WORKING DATA ::

━━━━━━━━━━

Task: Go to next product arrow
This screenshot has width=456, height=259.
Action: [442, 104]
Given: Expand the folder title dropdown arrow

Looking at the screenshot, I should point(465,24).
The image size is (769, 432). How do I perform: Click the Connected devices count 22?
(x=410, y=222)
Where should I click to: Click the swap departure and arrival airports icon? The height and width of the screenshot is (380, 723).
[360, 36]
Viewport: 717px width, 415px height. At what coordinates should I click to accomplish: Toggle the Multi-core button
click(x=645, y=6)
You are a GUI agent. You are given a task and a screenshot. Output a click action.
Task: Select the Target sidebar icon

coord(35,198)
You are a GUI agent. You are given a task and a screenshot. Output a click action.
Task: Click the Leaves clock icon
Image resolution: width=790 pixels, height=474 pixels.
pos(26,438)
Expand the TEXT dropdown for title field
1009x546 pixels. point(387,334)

━━━━━━━━━━

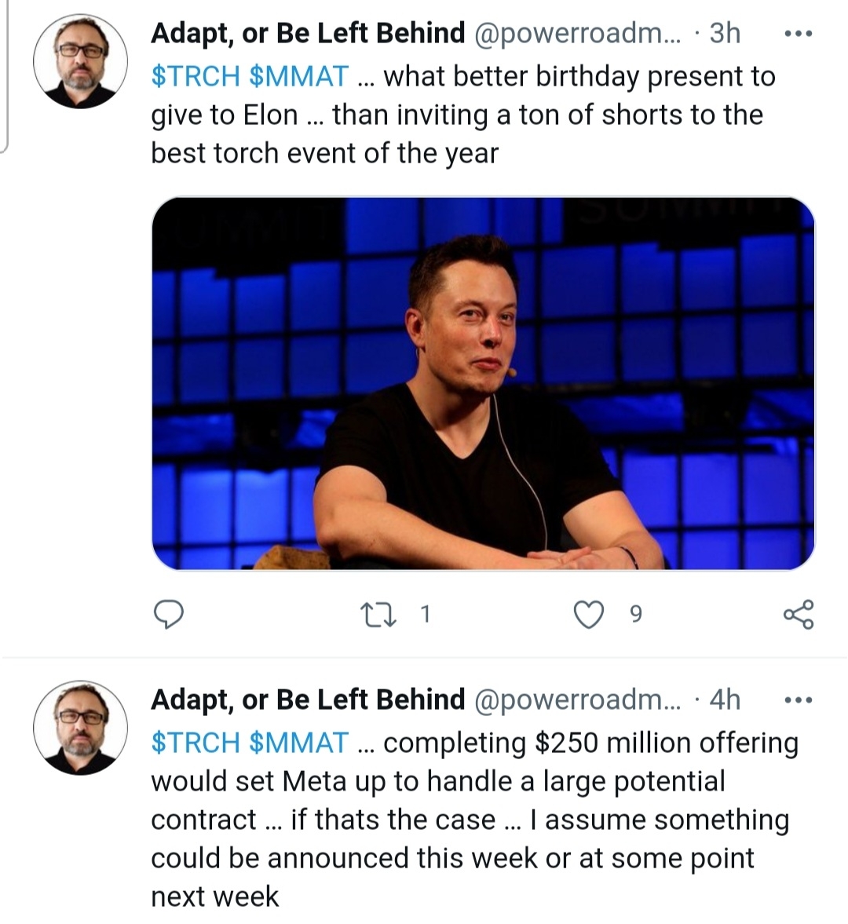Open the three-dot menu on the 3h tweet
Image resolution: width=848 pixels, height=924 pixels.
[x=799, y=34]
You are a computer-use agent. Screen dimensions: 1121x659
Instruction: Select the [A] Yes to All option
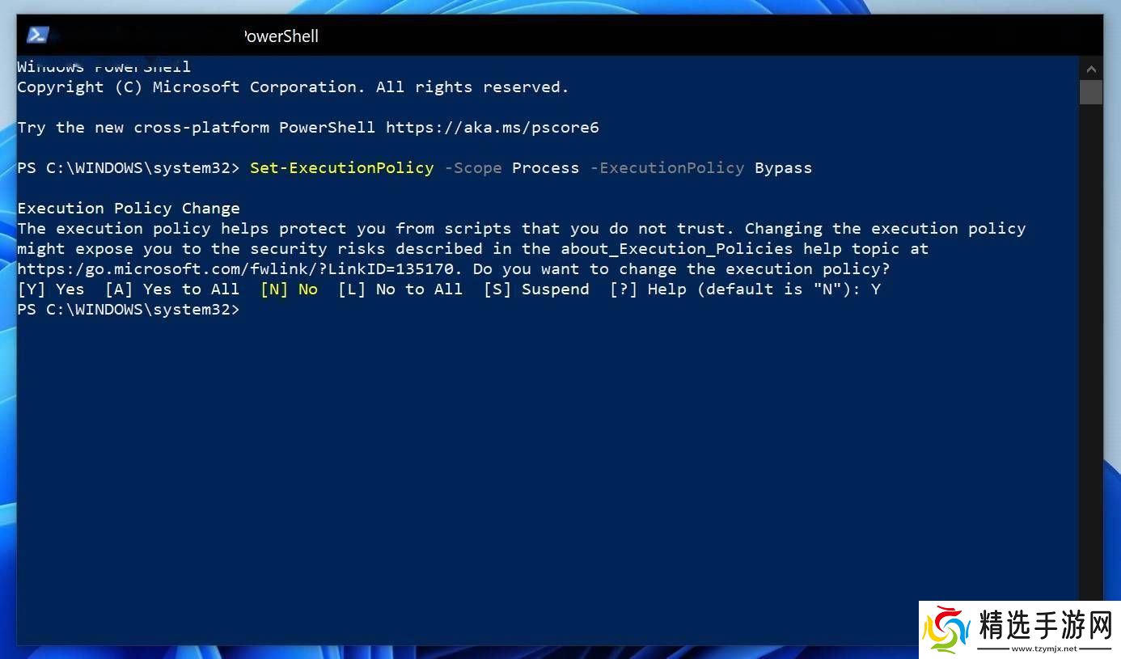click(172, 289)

━━━━━━━━━━

TASK BRIEF ::
Starting at the line that contains "This screenshot has width=456, height=259." and stopping after the line that contains "Task: Click the Leaves clock icon", write out every line exactly as it appears above, and no other line.

THE ANSWER ::
This screenshot has width=456, height=259.
Action: [442, 104]
Given: Expand the folder title dropdown arrow

Looking at the screenshot, I should point(465,24).
The image size is (769, 432). How do I perform: Click the Connected devices count 22?
(x=410, y=222)
Where should I click to: Click the swap departure and arrival airports icon? The height and width of the screenshot is (380, 723).
[360, 36]
Viewport: 717px width, 415px height. At what coordinates should I click to accomplish: Toggle the Multi-core button
click(x=645, y=6)
You are a GUI agent. You are given a task and a screenshot. Output a click action.
Task: Select the Target sidebar icon

coord(35,198)
You are a GUI agent. You are given a task and a screenshot. Output a click action.
Task: Click the Leaves clock icon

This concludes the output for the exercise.